Ask a Fifth-Year: Housing Hoopla

Jacob Horn

Dear Jacob,

I know it’s a bit early to think about, but I was wondering if you have any advice on where to live next year.

Signed,

Stuck in Brokaw

 

Well, Brokaw, I don’t know if I’m the fifth-year you should be asking. In the five years I’ve been here, I’ve lived in two dorms and one house. I don’t know if that speaks to the quality of my choices or my fear of change.

I highly recommend Hiett Hall if you’re stuck with the dorms. It doesn’t have the odor of B.O. and weed that Ormsby sports, nor does it have the barrage of insufferable freshman that Plantz always seems to supply — sorry insufferable freshman of Plantz, but when you’re a fifth-year, you’ll understand.

Hiett Hall isn’t without its faults, though. The first time I lived there, anarchy was a little bit more rampant than in recent years. Cans of Keystone Light would consistently litter the stairwells every weekend.

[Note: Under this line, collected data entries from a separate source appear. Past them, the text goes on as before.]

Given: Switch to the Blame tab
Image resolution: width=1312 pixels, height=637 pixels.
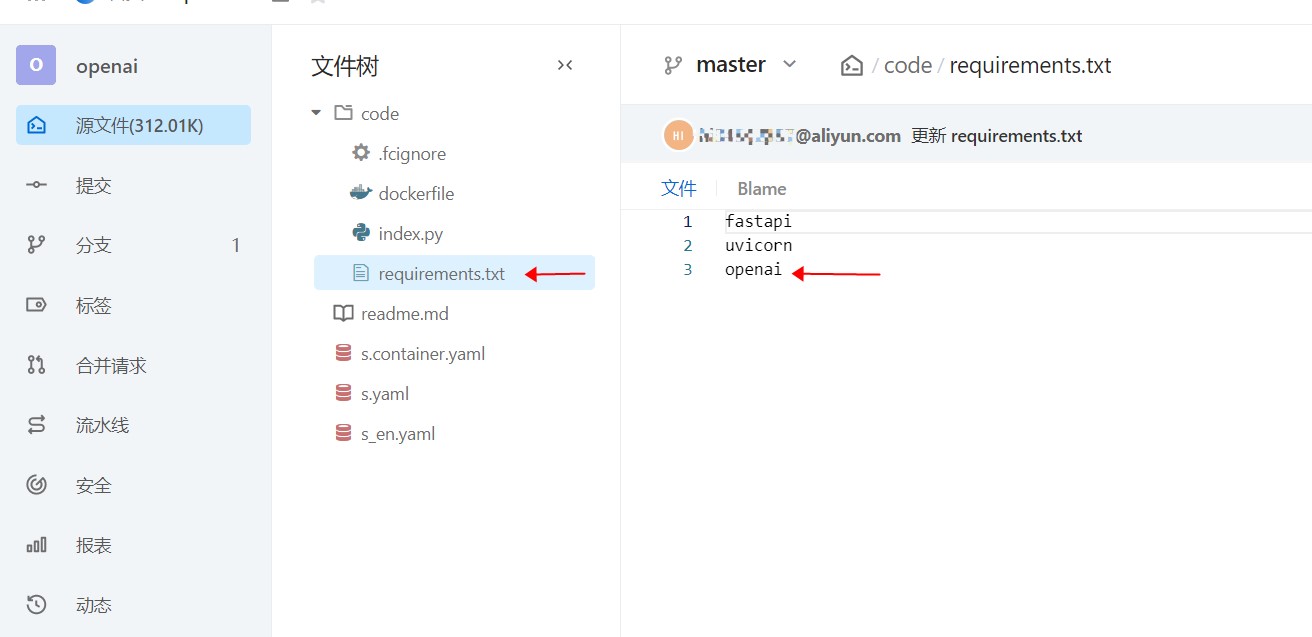Looking at the screenshot, I should (x=762, y=188).
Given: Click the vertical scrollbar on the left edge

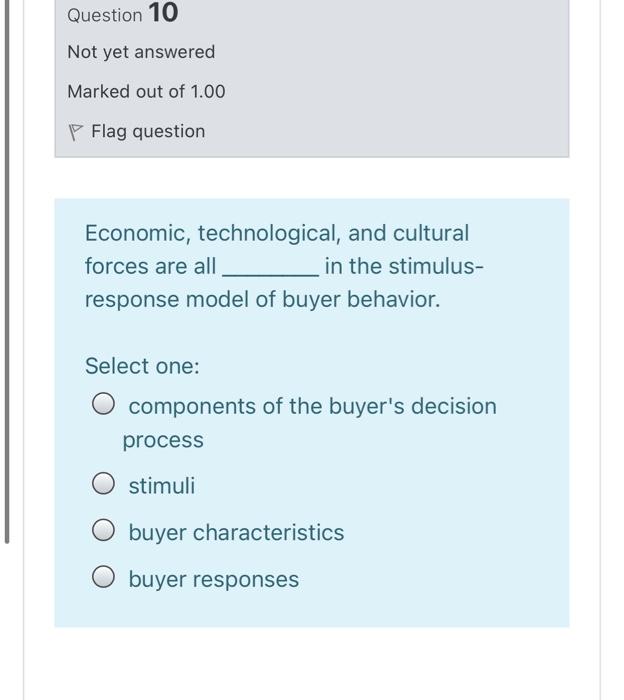Looking at the screenshot, I should 8,270.
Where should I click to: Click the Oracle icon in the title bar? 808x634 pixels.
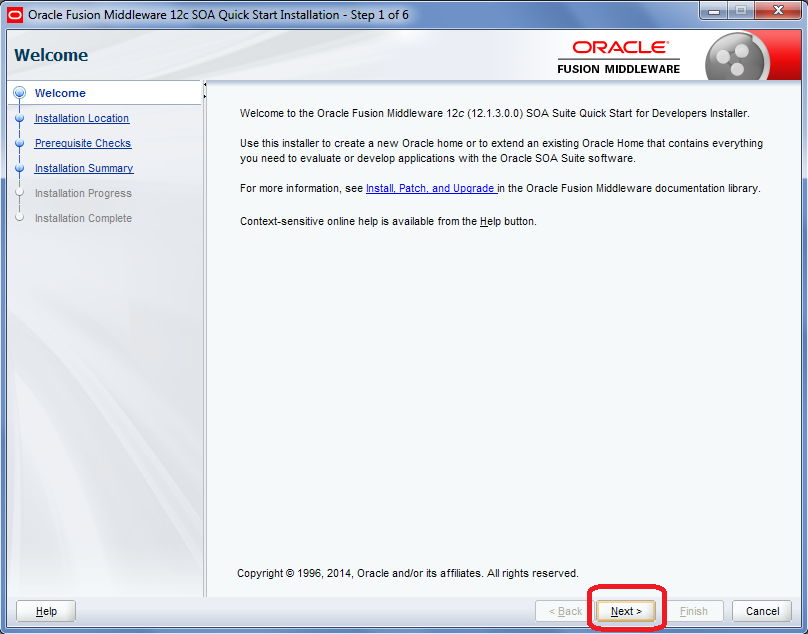click(x=13, y=13)
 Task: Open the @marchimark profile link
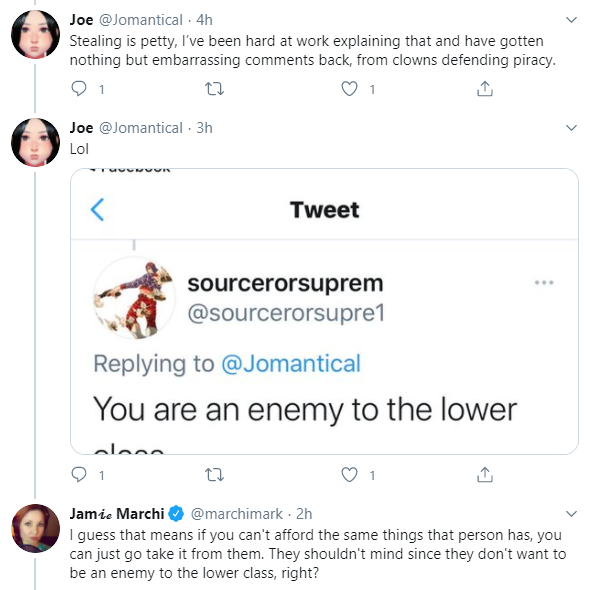236,514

One Sunday morning, I got up early at the crack of noon and left my room. Walking past the computer lab, I saw that the printer station computer monitor was on the ground with its screen cracked.

When I got to the stairs, I looked into the lounge and saw one of the chairs lodged in the wall. There were a few holes in the wall around where the chair finally rested, giving the illusion that the man who forced the chair into the wall was unsatisfied with its initial placement.

Kohler Hall gets a bad rap, but it has to be one of Lawrence’s greatest housing treasures. People may not appreciate the awkwardness and cloistered habits of the residents, but if that’s all you see you’re missing the point.

You can go out and do whatever you want — like drink cans of Keystone Light and toss chairs into walls — and return to a dorm that’s not going to have piss stains in the hallways.

If you can make it out of dorm living and find yourself in an on-campus house, take full advantage of your situation. Join as many groups and fraternities as possible to increase your chances of getting in a house. The first Beta-Delt-Sig-Ep-Phi-Tau is out there, I can feel it.

The benefits of living in a house are absurd if you’re looking at it from an outsider’s perspective. You get a bathroom! You get a kitchen! You can move the furniture around!

Last year, after a happy-hour binge at the VR, I returned to my house with a fellow housemate. I needed to take a leak and sought the privacy of our bathroom. Combining the benefits of having your own bathroom with the ability to move furniture about, my housemate decided to remove the door to the bathroom so that we could continue our conversation. I find it hard to believe that this incident would be kosher in any of the dorms.